To do —
Find the string "Expand" in the records. Copy every line it appears in.
BEGIN Exercise data
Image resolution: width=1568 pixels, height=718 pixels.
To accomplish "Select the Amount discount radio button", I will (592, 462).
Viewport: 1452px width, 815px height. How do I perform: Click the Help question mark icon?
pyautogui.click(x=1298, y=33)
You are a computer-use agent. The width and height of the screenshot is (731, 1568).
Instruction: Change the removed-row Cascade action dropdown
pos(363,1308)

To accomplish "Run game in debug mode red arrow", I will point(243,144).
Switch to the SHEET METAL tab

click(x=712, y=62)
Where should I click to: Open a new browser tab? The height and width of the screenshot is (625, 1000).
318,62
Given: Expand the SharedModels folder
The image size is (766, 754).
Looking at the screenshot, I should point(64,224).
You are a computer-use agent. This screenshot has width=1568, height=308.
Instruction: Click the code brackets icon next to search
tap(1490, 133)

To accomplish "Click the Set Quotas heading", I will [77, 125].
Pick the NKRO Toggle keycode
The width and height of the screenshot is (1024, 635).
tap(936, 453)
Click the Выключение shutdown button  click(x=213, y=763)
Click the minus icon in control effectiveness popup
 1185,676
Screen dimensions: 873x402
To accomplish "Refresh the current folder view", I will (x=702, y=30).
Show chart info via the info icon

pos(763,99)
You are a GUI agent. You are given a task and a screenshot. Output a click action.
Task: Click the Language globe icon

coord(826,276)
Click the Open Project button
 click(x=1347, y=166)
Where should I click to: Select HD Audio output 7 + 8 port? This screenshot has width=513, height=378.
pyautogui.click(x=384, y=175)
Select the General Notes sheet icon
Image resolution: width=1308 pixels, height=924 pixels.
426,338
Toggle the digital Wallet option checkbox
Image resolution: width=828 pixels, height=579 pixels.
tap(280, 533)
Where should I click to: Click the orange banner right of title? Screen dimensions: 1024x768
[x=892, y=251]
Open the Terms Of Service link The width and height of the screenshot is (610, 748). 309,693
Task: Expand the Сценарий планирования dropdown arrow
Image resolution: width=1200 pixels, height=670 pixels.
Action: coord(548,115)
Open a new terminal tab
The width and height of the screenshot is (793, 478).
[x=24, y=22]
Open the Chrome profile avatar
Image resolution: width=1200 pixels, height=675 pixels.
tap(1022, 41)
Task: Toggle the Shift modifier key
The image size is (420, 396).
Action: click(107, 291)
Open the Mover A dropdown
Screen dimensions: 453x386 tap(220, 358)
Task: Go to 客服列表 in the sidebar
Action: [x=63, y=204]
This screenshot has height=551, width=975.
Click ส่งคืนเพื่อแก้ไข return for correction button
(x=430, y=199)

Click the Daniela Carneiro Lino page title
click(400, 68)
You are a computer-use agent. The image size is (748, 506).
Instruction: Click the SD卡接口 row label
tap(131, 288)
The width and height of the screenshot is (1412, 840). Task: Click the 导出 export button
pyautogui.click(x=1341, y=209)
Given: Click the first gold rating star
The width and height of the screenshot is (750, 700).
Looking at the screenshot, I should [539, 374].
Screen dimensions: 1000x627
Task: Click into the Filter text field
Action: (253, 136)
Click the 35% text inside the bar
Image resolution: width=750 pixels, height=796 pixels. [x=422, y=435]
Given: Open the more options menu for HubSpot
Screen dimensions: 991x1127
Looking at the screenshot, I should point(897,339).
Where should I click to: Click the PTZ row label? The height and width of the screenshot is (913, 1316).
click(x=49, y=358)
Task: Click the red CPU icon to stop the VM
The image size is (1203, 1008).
END Exercise data
The answer —
Given: Expand the SharedModels folder
Task: Expand the Сценарий планирования dropdown arrow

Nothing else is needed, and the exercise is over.